I begin with the belief that effective, playful, interesting communities that people want to participate in are derived from bottom-up practices and are based around negotiating the contingencies of everyday life rather than the application of some grand plan. To make lasting and important connections between individuals there has to be a sense of luck and decision, i.e. that “chance and love” stuff that Dana Heller wrote about in her post. Without these elements of discovery what we are left with are the impositions of others that quickly devolve into obligations. You may get a lot of "work done" on deadline — an obliged professional always does — but those connections will have little chance of sustaining themselves beyond their initial assignments. Such are the thankfully brief lives of "task forces" and "blue ribbon committees." When developing any community, whether it be through Mediacommons or another online space, this should be kept in mind.
I say this thinking about the community of scholars with whom I engage, very few of them whom I "chose." The same holds true for my research, where my initial intentions were much more influenced by classes I happened to take than the line of research I wanted to engage. Remember that saying from graduate school about roaming the stacks? “It isn't the book you are looking for that will change your dissertation. Instead, it's the one next to the one that you are looking for that will change your dissertation.” The organization of the library — the arrangement of books by subject matter — is the kind of pedestrian planning of serendipity that elevates scholars and knowledge alike. The only people that notice if it isn't there may be the librarian, but they put those books back on the bookshelf with the purpose that one might converse with a larger, older community of ideas.
Like Dana Heller, I, too, have fretted over this question of how to make an online scholarly community. That word, "community," bothers me. In the modern American context community is abused and is all too often used in conjunction with others to form phrases such as “community living", "home owner's communities", or "campus communities". When I see these terms my skin crawls precisely because they include the promise of a commons that may be pleasant but is often anything but diverse, let alone fun. The administrative declaration that we create community is a thinly veiled call to a common set of standards with which we can work on "together". Worse, this "together" tends to be the first step into the elimination of eccentricities and contesting visions. At the same time it simply makes for more work. When community becomes obligatory, then community becomes an obligation, i.e. another job I would rather not perform. It's this vision of community as some sort of planned "togetherness" that Jane Jacobs, the great critic of twentieth century urban planning, derided when she noted that, "'togetherness' is a fittingly nauseating name for an old ideal in planning theory. This ideal is that if anything is shared among people, much should be shared" (Jacobs 1961, p. 72). For Jacobs this kind of obligation to share drives cities apart because "where people do share much, they become exceedingly choosy as to who their neighbors are, or with whom they associate at all" (Jacobs 1961, p. 63).

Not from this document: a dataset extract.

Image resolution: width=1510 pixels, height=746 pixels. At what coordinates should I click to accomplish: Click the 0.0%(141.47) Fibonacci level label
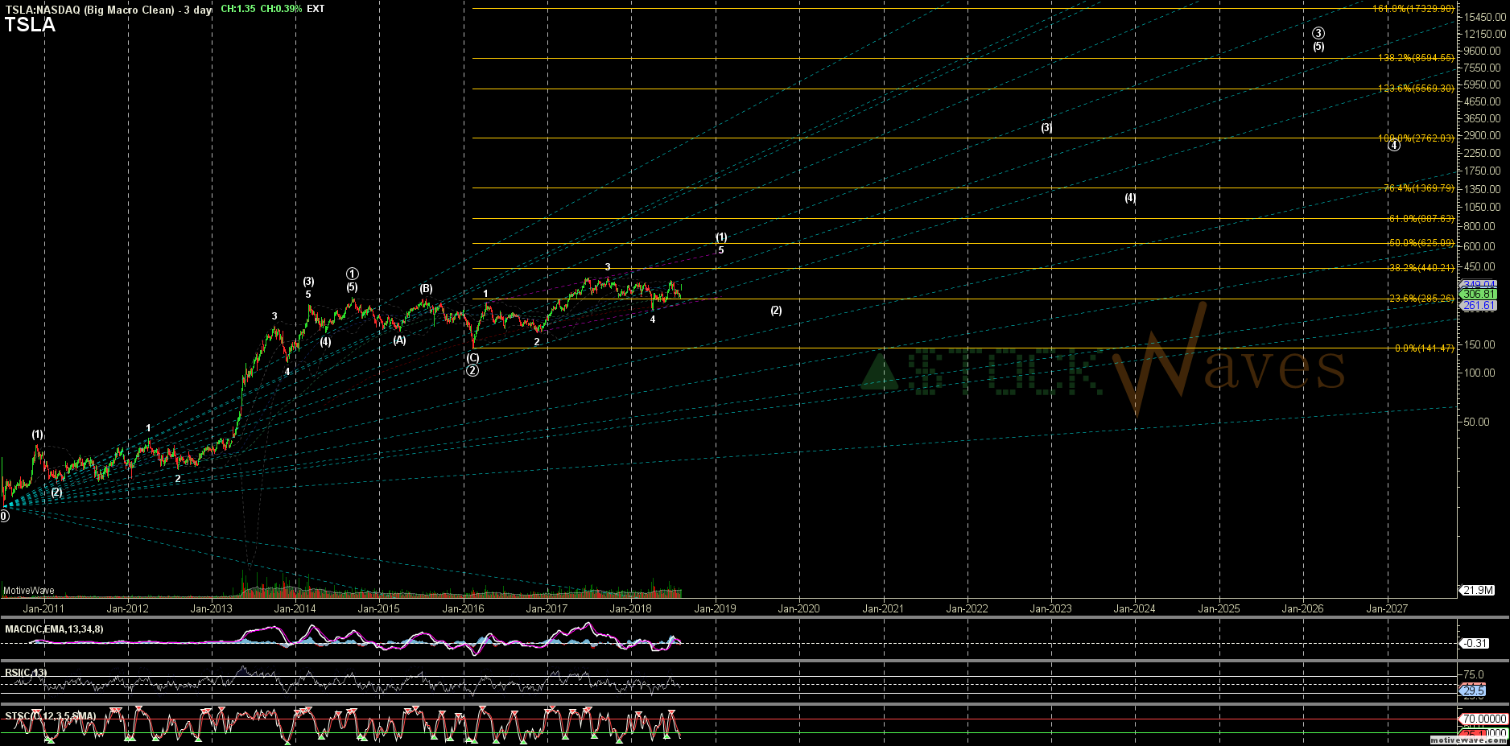pyautogui.click(x=1424, y=348)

Jacobs' remedy for this kind of obligatory togetherness was to point out how modern cities that so many "master planners" wished to “rationalize” worked because the very inefficiencies the planners hated were the things that created community. Walking from space to space, not getting everywhere quickly and running into people you hadn’t plan to meet constituted the world of "lowly, unpurposeful and random contacts”, the everyday assemblies of congested urban cores emphasizing pedestrian culture, densely concentrated four and five-story buildings with mixed uses. For Jacobs, it was out of the efficiency of swift, simple and often forgettable associations that happened in places Greenwich Village or Boston Commons that "the small change from which a city's wealth and public life may grow" (Jacobs 1961, p. 72). Planning community has much more to do with planning for moments of chance and kismet than planning how to "work together". When we walk across a campus and through our hallways we spend a lot of avoiding running into others, some of whom are the sources for happiness. Many times it is that person who you had forgotten about that provides you that joke, smile or passage you use to get through your day.
The closest thing I have to a virtual sidewalk or hallway for my scholarship exists in my daily interactions with Facebook and Tumblr. Jokes, memes, rants, clips, exhibits of digital banality, may be a virtual sidewalk of insignificant displays, but they have made my academic life more playful, enjoyable and interesting than any conference or colloquia. They have also garnered me a few friends that I wouldn't have had while helping me sustain connections with others that I might have simply forgotten. Not that conferencing and twenty minute presentations accompanied by bad sandwiches, coffee and the occasional piece of fruit aren't important. They are. Yet every grad student knows these formal presentations and placements can never take the place of sloppy thinking and laughter generated at a pub table or a party when it comes forming community. The reason for this is the same reason that Jacobs valued cities. When you leave a focused presentation and go to out into the general public you encounter “interweaving of human patterns” with “people doing different things, with different reasons and different ends in view” (Jacobs 1961, p. 229). As scholars we should be encouraged to leave the egos we invest in our "work" behind and think about all of those other people and their intentions on our campuses, online and in other spaces in a search for connections, discovery and new bonds. To put it simply, when it comes to the community of an online space, a sidewalk or coffeehouse, it can never really be about you. In the case of community it must always be about the people around you.
Jacobs, J. (1961). The Death and Life of Great American Cities. New York, New York, Vintage Books.